- Dandenong North
- Coordinates: 37°57′32″S 145°12′29″E﻿ / ﻿37.959°S 145.208°E
- Population: 22,550 (2021 census)
- • Density: 2,374/km^{2} (6,150/sq mi)
- Postcode(s): 3175
- Area: 9.5 km^{2} (3.7 sq mi)
- Location: 27 km (17 mi) from Melbourne ; 4 km (2 mi) from Dandenong ;
- LGA(s): City of Greater Dandenong
- State electorate(s): Dandenong; Mulgrave;
- Federal division(s): Bruce
Suburbs around Dandenong North:
|  | Mulgrave | Rowville |
| Noble Park North | Dandenong North | Endeavour Hills |
| Noble Park | Dandenong | Doveton |

= Dandenong North =

Dandenong North is a suburb in Melbourne, Victoria, Australia, located 27 kilometers southeast of the Melbourne CBD, within the City of Greater Dandenong local government area. With a population of over 22,500 people according to the 2021 census, it's a sizeable suburban community. The area has a mix of residential areas in close proximity to both Monash and Eastlink Freeways.

==Local Heritage==
Ferring Homestead

Ferring Homestead, located on Carlton Road in Dandenong North, is a historically significant site symbolising the region’s transition from agricultural to suburban development, as noted in a council heritage report. Originally owned by A. Smart, the 20-acre property was acquired by farmer Frank Shobbrock in 1919, who built a timber-clad Edwardian-style house with high-pitched gable roofs and outbuildings in 1920. Ownership changed hands multiple times, with L.L. Smith (1925), Jason Jenkins (1932), Robert J. Scanlon (1935), R.E. McDonald (1939, adding 49 acres on Carlton Road), and James Semple (1942) before Lady Doris Mary Luxton purchased it in 1945 for £1,000 above its rated value.

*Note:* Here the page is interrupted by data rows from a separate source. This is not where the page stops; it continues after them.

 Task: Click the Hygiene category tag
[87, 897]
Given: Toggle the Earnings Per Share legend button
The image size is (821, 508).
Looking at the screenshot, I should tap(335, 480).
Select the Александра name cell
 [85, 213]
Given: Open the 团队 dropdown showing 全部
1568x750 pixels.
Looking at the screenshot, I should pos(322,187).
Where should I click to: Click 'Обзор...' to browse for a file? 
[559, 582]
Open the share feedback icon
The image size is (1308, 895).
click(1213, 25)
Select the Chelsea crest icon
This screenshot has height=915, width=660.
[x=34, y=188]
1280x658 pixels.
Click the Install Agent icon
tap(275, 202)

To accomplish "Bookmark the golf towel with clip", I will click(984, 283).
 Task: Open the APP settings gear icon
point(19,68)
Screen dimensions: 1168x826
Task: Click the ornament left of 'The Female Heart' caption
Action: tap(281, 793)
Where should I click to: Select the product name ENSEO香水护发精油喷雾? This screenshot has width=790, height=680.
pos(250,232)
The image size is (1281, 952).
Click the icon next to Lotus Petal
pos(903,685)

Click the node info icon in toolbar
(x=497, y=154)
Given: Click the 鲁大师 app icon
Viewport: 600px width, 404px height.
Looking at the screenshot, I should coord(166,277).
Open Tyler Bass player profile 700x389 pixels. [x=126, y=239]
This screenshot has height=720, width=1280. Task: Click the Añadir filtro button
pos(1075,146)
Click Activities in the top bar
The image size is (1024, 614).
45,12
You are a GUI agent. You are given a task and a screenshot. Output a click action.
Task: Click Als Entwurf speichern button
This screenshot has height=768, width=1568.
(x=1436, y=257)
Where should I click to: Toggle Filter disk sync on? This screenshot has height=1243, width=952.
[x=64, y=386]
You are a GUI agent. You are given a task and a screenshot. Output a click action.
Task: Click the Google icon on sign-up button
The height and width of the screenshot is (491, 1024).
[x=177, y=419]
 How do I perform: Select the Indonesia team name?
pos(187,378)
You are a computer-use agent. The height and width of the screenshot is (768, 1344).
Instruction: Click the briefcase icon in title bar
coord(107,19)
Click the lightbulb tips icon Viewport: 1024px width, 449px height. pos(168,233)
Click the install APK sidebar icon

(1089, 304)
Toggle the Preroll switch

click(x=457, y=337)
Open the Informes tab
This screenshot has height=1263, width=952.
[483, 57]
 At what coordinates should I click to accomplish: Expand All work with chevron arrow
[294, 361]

Lady Luxton, who also owned 99 acres on Stud Road and 20 acres on McFees Road, divided the property in 1947 with William Harold Luxton, a prominent local figure and former Mayor of Melbourne in the 1930s, who took the homestead allotment and lived there from 1949 to 1952. The homestead’s association with influential owners and its Edwardian architecture highlight its cultural and historical importance to Dandenong’s heritage.

==Schools==

- Lyndale Secondary College (1961)
- Wooranna Park Primary School (1971)
- Emerson School (1973)
- St Elizabeth's School (1978)
- Rosewood Downs Primary School (1981)
- Lyndale Greens Primary School] (2010)

==Sport==

Dandenong Stadium

Dandenong Stadium is one of the Victoria's premier sporting facilities, as a multipurpose venue Dandenong Stadium can cater for up to 15 basketball courts and 19 volleyball courts. The stadium also has a 250 seated capacity function room and a fully equipped gym and is located at 270 Stud Road Dandenong North. The stadium is the home to the Dandenong Basketball Association and Volleyball Victoria.

Rosswood Tennis Club

Rosswood Tennis Club has three Australian Open Plexipave Hardcourts and three Synthetic Grass courts with lighting and is situated at the entrance to Tirhatuan Park, 112a Somerset Drive, Dandenong North, Victoria.

Lyndale United FC

Established in 1977, Lyndale United FC are a local community football club (soccer) based in Dandenong North. The club has a long and proud history in the Victorian State leagues.

==Demographics==

The 2021 census identifies the most common ancestries in Dandenong North as Australian (13.7%), English (13.4%), Indian (6.7%), Greek (5.5%) and Chinese (5.4%). The most common languages spoken at home, other than English are Greek (4.2%), Vietnamese (3.9%), Sinhalese (3.8%), Arabic (3.7%), Serbian (3.4%). The most common religious affiliation is Catholic (21.6%), Islam (12.8%), Orthodox Christian (9.3%), Buddhism (7.3%) with 18.4% of residents ascribing to no religion.

==See also==
- City of Dandenong – Dandenong North was previously within this former local government area.